Why will you want a trust as part of your estate plan?

On Behalf of | Nov 16, 2020 | Firm News

As you begin the estate planning process, you may think that you need to do little more than draft a will. Creating a will is simple and relatively affordable. Yet, wills must go through probate court, which could be challenging for your beneficiaries and costly for your estate. While you will still want to include one as part of your estate plan, it may make sense to hold most of your assets in a trust instead.

Trusts are private

Since wills pass through probate court, they become public record after they are proven. Anyone interested in reviewing yours, then, can go to the courthouse where it was filed and look it over. If you set up a trust, though, this will not happen. Trusts are private and only your beneficiaries will be able to view its provisions.
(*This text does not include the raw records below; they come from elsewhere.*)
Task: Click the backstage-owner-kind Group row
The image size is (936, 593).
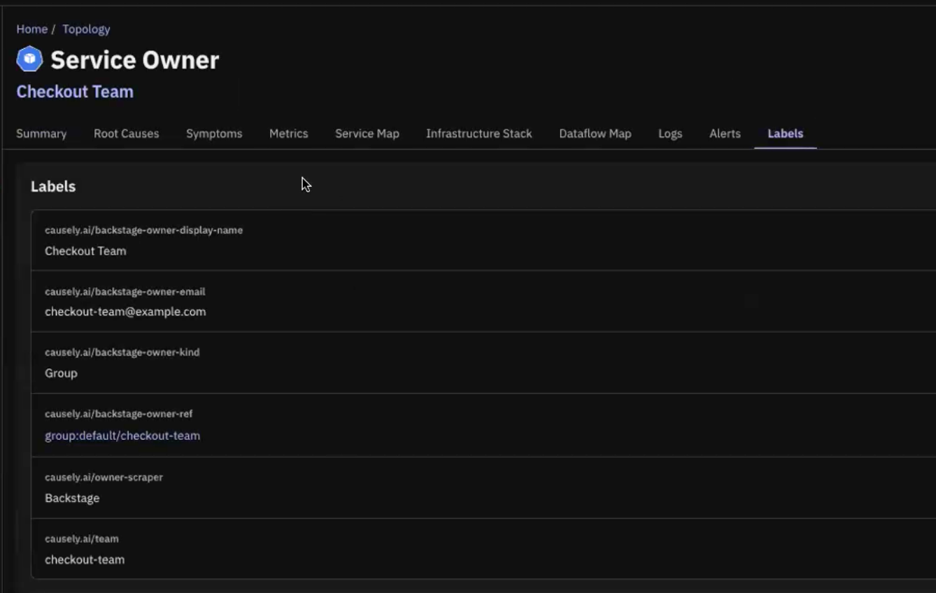Action: [483, 363]
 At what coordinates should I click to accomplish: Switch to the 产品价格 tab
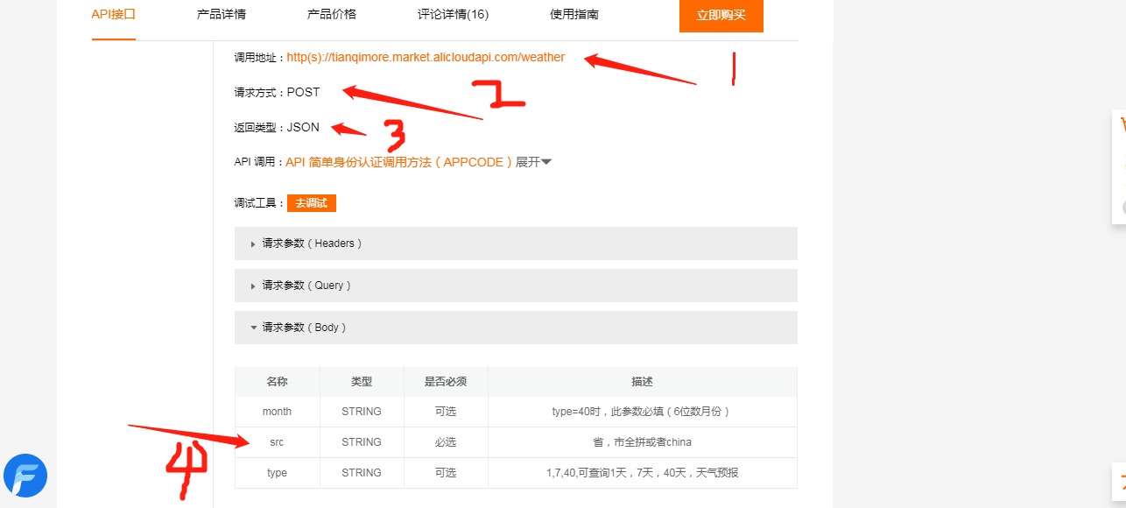pyautogui.click(x=332, y=14)
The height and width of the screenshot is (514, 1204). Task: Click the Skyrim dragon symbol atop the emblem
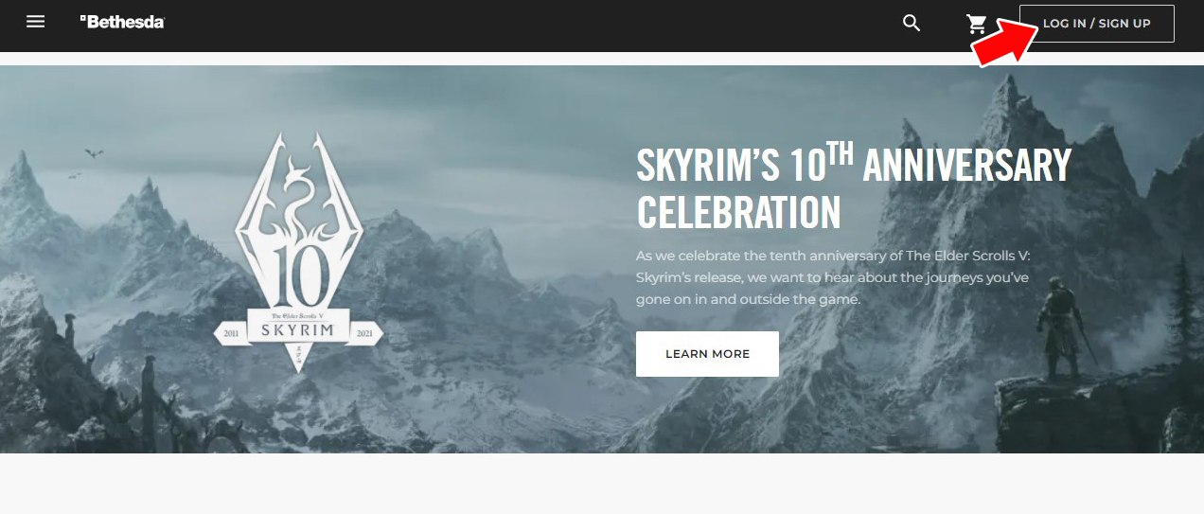tap(298, 192)
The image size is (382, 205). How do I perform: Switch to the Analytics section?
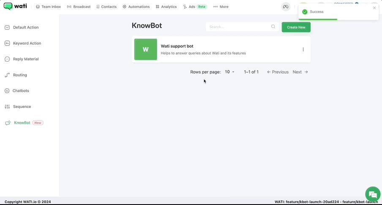166,7
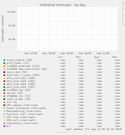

This arrangement can be helpful if you must disinherit someone, or if you would prefer the contents of your estate to remain known only to your beneficiaries.

Trusts avoid probate

When setting up a trust, you will transfer any assets you put in it to its ownership. Yet, by naming yourself as its trustee, you can retain control of and earn income from these assets during your lifetime. Your trust is technically a separate legal entity from you, though, and it will remain living when you die. Your assets, then, will disburse to your beneficiaries outside of probate court, in the manner indicated in your trust document. This arrangement will save your beneficiaries time, since they will not need to schedule their lives around probate hearings. It will also save your estate money.

Trusts preserve your estate’s value

Trusts are more expensive to set up than wills are. You can create a will on your own for little money, or draft one with an attorney’s help at a reasonable price. Setting up a trust is more expensive, and you will also spend money maintaining it over time. Yet, because trusts avoid probate, they also avoid its associated fees. Your will, as part of your probate estate, could lose between 3% to 8% of its value due to these. So long as you can afford the expenses that come with a trust, you can use yours to preserve your estate’s value in the long run.